Enjeu majeur de professionnalisation du secteur de l’économie sociale et solidaire (ESS), le concept d’impact social connaît depuis plusieurs années une notoriété croissante, accélérée par le tarissement des fonds publics à destination des organisations d’intérêt général ainsi que par la demande d’outils d’aide à la décision de la part des investisseurs privés en impact investing.1
Par ailleurs, une des attentes des volontaires pro bono, qui donnent de leur temps et partagent leurs compétences pour soutenir les associations d’intérêt général, est d’être informés sur l’impact de leur engagement afin d’évaluer leur utilité a posteriori. Dans la pratique, démontrer l’efficacité des actions menées apparaît pourtant bien plus complexe qu’il n’y paraît. Comment y voir plus clair ? Voici quelques pistes.

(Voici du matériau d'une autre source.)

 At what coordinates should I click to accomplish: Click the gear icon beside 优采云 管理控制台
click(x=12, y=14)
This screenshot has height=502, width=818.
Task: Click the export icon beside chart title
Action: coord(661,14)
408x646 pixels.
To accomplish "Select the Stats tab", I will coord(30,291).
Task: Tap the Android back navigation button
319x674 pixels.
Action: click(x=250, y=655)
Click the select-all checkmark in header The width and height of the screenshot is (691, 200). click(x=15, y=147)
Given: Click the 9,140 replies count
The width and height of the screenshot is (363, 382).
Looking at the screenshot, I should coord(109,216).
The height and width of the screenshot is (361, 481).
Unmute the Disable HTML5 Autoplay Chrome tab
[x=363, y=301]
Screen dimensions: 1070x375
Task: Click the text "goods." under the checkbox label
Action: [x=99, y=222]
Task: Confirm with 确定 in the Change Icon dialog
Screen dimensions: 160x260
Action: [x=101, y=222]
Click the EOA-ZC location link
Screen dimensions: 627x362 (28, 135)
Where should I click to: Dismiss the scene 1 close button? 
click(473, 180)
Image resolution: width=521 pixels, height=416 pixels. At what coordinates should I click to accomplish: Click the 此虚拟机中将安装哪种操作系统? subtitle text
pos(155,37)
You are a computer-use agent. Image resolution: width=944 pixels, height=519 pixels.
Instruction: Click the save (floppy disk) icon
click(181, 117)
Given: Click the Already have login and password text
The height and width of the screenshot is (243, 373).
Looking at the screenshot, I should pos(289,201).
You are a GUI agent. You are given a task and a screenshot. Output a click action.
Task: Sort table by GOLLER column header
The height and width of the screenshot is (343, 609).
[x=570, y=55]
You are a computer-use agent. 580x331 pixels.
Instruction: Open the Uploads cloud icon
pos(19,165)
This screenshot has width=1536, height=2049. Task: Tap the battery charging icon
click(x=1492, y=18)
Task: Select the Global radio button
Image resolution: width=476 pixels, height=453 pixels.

L’impact social, une notion large
Dans ses conclusions rendues le 8 décembre 2011, le groupe de travail du Conseil Supérieur de l’Economie Sociale et Solidaire sur la mesure de l’impact social définit cette dernière notion comme
l’ensemble des conséquences (évolutions, inflexions, changements, ruptures) des activités d’une organisation tant sur ses parties prenantes externes (bénéficiaires, usagers, clients) directes ou indirectes de son territoire et internes (salariés, bénévoles, volontaires), que sur la société en général. »2
Issue de la capacité de l’organisation à finalité sociale ou solidaire à répondre à des besoins mal ou non satisfaits, la notion d’impact social se traduit, à l’échelle micro, en termes de bien être individuelet de « capabilités »3 et, à l’échelle macro, en termes d’innovations sociales et de pratiques sectorielles.
La théorie du changement, inhérente à la mesure de l’impact social
La théorie du changement est à la base de toute démarche de mesure de l’impact social. Elle s’articule autour de trois objectifs complémentaires: Définir les changements générés ou escomptés par l’activité de l’organisation (nature, ampleur, durabilité etc.) ; Valoriser les changements de manière chiffrée ou non via la collecte et l’analyse de données ; Améliorer l’impact social de l’action évaluée.
Évaluer les faits et les résultats ne suffit donc pas, il s’agit également d’identifier les relations de causes à effets afin d’être en mesure d’améliorer le programme en question par la suite. Pour cela, il est nécessaire dès le stade de la définition des objectifs de réfléchir à la manière dont on prévoit que l’action aura les effets escomptés en définissant le chemin logique qui part des moyens puis de l’activité pour aboutir aux résultats et finalement à l’impact social de l’organisation.
Cette démarche est clef tant pour l’organisation elle-même que pour les investisseurs qui, au-delà de savoir si l’organisation créé effectivement de la valeur ajoutée sociale, sont intéressés par la façon dont l’organisation prévoit d’améliorer son impact social. Différentes méthodes d’évaluation existent, et comportent chacune des avantages propres.
3 recommandations pratiques pour conclure
1. Se lancer dans la mesure d’impact social en ayant conscience en amont de l’impact attendu de l’organisation.
Pour cela, il est crucial d’être clair sur ses cibles et les effets escomptés. Au lancement de son programme 10 000 women destiné à soutenir le développement des femmes entrepreneurs, Goldman Sachs avait ainsi clairement défini l’impact attendu comme suit « Qu’en 5 ans, 10 000 femmes défavorisées d’Afrique, d’Asie et d’Amérique latine développent leurs activités et créent des emplois ».
2. Ancrer la mesure de l’impact dans la culture de son organisation.
Tout comme la mesure de la performance, la mesure de l’impact est une démarche à intégrer au sein de l’organisation à travers l’exemplarité de ses dirigeants ainsi que la formation et l’incitation des équipes à analyser des données et de prendre des décisions à partir des informations collectées.
3. Garder en tête que la mesure de l’impact n’est pas un exercice statique mais dynamique.
Ce travail est à faire en continu et pas seulement ex-post. Le défi pour l’organisation est non seulement d’améliorer constamment son impact en s’adaptant suivant les résultats des études menées mais également d’affiner son système de mesure (collecte de données à moindre coût, analyses et « reporting » de données en temps réel…).
1 Employé aux Etats-Unis depuis une quinzaine d’années, le terme impact investing désigne un investissement socialement rentable pour lequel le rendement financier n’est pas une fin en soi mais un moyen de continuer à générer l’impact social escompté.
2 Source : Rapport d’activité 2011 du Conseil Supérieur de l’Economie Sociale et Solidaire
3 On entend la notion de « capabilités » telles qu’A.Sen l’a défini c’est-à-dire comme tout ce qui contribue à accroître la possibilité et donc la liberté pour un individu de décider de sa vie, présente et à venir.